▸ THE PROBLEM
Transcribe the records that follow, keeping every word as it stands.

▸ EXTRACTED DATA

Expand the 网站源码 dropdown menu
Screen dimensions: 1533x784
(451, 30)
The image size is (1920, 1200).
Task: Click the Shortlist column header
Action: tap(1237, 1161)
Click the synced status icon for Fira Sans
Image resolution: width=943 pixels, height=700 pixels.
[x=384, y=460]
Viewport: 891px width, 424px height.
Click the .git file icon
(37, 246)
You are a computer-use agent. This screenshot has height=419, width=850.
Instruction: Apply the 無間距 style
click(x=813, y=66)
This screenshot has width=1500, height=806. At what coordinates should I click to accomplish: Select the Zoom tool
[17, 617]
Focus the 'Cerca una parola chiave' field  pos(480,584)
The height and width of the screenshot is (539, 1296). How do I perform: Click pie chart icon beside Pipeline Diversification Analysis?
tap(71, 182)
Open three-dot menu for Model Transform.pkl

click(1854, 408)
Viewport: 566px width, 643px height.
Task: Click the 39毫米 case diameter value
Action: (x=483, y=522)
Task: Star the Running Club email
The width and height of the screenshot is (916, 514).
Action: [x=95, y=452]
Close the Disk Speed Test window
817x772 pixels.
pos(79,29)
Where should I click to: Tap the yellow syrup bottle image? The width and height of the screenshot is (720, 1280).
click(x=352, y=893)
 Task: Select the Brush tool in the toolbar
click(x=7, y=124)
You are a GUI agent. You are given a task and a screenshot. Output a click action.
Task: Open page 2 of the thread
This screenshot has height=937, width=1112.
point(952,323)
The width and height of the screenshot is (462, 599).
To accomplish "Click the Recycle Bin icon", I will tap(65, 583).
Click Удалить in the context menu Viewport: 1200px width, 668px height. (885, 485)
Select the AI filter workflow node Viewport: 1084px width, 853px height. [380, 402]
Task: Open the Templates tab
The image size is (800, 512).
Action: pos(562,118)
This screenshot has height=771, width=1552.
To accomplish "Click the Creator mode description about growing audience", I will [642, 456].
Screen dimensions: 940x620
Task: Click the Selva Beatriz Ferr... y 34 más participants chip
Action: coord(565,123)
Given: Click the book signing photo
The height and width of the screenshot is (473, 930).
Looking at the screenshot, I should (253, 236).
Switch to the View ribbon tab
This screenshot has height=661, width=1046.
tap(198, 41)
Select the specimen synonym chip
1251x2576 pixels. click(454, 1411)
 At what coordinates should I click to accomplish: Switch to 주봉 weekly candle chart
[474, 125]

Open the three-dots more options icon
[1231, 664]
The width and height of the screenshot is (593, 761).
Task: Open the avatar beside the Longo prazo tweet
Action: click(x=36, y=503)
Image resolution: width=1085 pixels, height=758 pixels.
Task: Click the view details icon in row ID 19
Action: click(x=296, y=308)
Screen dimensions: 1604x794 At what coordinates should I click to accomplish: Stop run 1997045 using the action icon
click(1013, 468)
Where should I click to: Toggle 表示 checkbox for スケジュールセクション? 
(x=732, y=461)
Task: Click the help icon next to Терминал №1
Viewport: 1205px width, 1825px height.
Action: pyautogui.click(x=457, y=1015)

▸ RESPONSE TO THE TASK
Expand the 网站源码 dropdown menu
Screen dimensions: 1533x784
(451, 30)
The image size is (1920, 1200).
Task: Click the Shortlist column header
Action: tap(1237, 1161)
Click the synced status icon for Fira Sans
Image resolution: width=943 pixels, height=700 pixels.
[x=384, y=460]
Viewport: 891px width, 424px height.
Click the .git file icon
(37, 246)
You are a computer-use agent. This screenshot has height=419, width=850.
Instruction: Apply the 無間距 style
click(x=813, y=66)
This screenshot has width=1500, height=806. At what coordinates should I click to accomplish: Select the Zoom tool
[17, 617]
Focus the 'Cerca una parola chiave' field  pos(480,584)
The height and width of the screenshot is (539, 1296). How do I perform: Click pie chart icon beside Pipeline Diversification Analysis?
tap(71, 182)
Open three-dot menu for Model Transform.pkl

click(1854, 408)
Viewport: 566px width, 643px height.
Task: Click the 39毫米 case diameter value
Action: (x=483, y=522)
Task: Star the Running Club email
The width and height of the screenshot is (916, 514).
Action: [x=95, y=452]
Close the Disk Speed Test window
817x772 pixels.
pos(79,29)
Where should I click to: Tap the yellow syrup bottle image? The width and height of the screenshot is (720, 1280).
click(x=352, y=893)
 Task: Select the Brush tool in the toolbar
click(x=7, y=124)
You are a GUI agent. You are given a task and a screenshot. Output a click action.
Task: Open page 2 of the thread
This screenshot has height=937, width=1112.
point(952,323)
The width and height of the screenshot is (462, 599).
To accomplish "Click the Recycle Bin icon", I will tap(65, 583).
Click Удалить in the context menu Viewport: 1200px width, 668px height. (885, 485)
Select the AI filter workflow node Viewport: 1084px width, 853px height. [380, 402]
Task: Open the Templates tab
The image size is (800, 512).
Action: pos(562,118)
This screenshot has height=771, width=1552.
To accomplish "Click the Creator mode description about growing audience", I will [642, 456].
Screen dimensions: 940x620
Task: Click the Selva Beatriz Ferr... y 34 más participants chip
Action: coord(565,123)
Given: Click the book signing photo
The height and width of the screenshot is (473, 930).
Looking at the screenshot, I should (253, 236).
Switch to the View ribbon tab
This screenshot has height=661, width=1046.
tap(198, 41)
Select the specimen synonym chip
1251x2576 pixels. click(454, 1411)
 At what coordinates should I click to accomplish: Switch to 주봉 weekly candle chart
[474, 125]

Open the three-dots more options icon
[1231, 664]
The width and height of the screenshot is (593, 761).
Task: Open the avatar beside the Longo prazo tweet
Action: click(x=36, y=503)
Image resolution: width=1085 pixels, height=758 pixels.
Task: Click the view details icon in row ID 19
Action: click(x=296, y=308)
Screen dimensions: 1604x794 At what coordinates should I click to accomplish: Stop run 1997045 using the action icon
click(1013, 468)
Where should I click to: Toggle 表示 checkbox for スケジュールセクション? 
(x=732, y=461)
Task: Click the help icon next to Терминал №1
Viewport: 1205px width, 1825px height.
Action: pyautogui.click(x=457, y=1015)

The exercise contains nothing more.